Unstable Housing Market Hurts Health of Coloradans

DENVER — A new analysis of housing trends in Colorado reveals that the health of Coloradans is closely tied to access to affordable, stable, accessible and quality housing. Residents across the state have been harmed by the rapid increase in housing costs, and that pinch has been acute for seven distinct demographic groups, the report found.

The report details how housing instability has a direct negative effect on the health and well-being of people of color, Coloradans with low incomes, families with children, people in rural areas, people with disabilities, immigrants without documentation and Coloradans experiencing homelessness. The report, “Home Equity: A Vision of Housing Security, Health and Opportunity” was produced by the Colorado Health Institute in partnership with a cohort of 18 Colorado nonprofit organizations. The average Colorado home price increased 77 percent in the past decade, researchers found, yet the state’s median income increased just 4.5 percent.

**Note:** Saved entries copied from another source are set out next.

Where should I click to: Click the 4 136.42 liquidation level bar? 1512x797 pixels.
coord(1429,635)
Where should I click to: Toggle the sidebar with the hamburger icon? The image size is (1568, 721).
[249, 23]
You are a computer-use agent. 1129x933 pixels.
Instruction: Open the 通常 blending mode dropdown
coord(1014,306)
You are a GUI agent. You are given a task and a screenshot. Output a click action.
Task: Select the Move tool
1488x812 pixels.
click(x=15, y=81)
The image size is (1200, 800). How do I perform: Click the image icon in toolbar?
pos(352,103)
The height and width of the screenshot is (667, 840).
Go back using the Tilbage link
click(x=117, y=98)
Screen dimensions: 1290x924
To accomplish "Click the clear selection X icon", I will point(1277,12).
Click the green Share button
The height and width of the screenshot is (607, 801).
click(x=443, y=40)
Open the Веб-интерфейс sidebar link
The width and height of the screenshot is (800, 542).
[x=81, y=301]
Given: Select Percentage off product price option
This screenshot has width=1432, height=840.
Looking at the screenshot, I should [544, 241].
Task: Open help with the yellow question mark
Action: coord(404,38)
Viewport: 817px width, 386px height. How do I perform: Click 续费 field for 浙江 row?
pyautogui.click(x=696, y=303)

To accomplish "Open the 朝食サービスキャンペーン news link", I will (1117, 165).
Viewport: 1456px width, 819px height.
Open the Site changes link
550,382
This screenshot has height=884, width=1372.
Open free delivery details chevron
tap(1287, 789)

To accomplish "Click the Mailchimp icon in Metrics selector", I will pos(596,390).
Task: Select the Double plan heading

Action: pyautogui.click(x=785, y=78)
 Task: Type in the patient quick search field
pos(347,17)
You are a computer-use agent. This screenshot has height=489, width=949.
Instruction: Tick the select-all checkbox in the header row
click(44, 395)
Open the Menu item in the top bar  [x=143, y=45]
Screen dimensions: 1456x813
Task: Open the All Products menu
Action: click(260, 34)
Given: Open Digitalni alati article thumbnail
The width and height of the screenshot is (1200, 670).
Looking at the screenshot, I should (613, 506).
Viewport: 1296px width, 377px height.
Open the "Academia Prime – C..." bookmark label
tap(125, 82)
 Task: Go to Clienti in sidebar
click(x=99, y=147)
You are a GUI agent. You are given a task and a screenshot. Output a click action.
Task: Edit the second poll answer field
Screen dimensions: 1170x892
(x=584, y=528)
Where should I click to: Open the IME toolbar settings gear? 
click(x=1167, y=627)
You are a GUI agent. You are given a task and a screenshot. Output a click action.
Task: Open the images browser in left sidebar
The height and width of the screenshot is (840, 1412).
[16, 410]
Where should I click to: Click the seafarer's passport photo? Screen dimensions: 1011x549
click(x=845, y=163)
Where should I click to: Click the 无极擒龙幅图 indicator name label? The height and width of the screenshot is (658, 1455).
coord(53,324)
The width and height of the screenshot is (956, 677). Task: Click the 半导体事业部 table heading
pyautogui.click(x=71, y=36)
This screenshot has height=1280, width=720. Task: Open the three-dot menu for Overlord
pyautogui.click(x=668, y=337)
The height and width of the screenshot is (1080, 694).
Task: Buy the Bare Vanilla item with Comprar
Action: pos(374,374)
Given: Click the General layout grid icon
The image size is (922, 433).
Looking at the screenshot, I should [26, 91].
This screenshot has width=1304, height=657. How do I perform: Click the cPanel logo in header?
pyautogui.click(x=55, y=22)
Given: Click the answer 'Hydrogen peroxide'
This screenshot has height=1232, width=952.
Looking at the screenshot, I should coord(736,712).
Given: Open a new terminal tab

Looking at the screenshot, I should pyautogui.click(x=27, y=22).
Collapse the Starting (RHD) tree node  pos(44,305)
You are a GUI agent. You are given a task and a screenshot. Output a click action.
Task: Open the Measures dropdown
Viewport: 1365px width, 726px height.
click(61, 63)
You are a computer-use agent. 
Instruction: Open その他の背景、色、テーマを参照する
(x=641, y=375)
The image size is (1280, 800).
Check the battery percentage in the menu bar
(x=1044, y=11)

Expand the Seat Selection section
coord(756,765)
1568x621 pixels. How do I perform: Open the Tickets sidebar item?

“Colorado is frequently called one of the healthiest states in the nation,” said Stephanie Perez-Carrillo, Policy Analyst at the Colorado Children’s Campaign, one of the 18 organizations in the Health Equity Advocacy Cohort. “However, health isn’t uniformly available to all Coloradans—and we see after compiling this report that barriers to health often start with housing. Your race, ability, geography or any other factor should not determine whether you have an affordable, stable, accessible and quality place to call home.”

The Health Equity Advocacy Cohort is a partnership of 18 organizations located across Colorado and funded by The Colorado Trust. The goal of the cohort is to build a diverse field of advocates who, together, improve health equity through changes in public policy. The cohort hired the Colorado Health Institute to research and write the report in partnership with members and other stakeholders.

“We believe this report provides the most comprehensive collection of evidence about how housing affects the health of Coloradans. We at CHI have learned a lot from this research, and we think it help make a strong case about the need for secure housing in Colorado,” said Michele Lueck, president of the Colorado Health Institute.

To improve housing opportunities throughout the state, the report outlines 11 promising policy ideas created in partnership with affected communities that state and local policymakers should consider. They range from local to state-level solutions and include ways to correct historic and current policies that have created today’s inequitable systems.

An embargoed report is attached. The full report will be available to the public at coloradohealthinstitute.org on Sept. 3, 2019.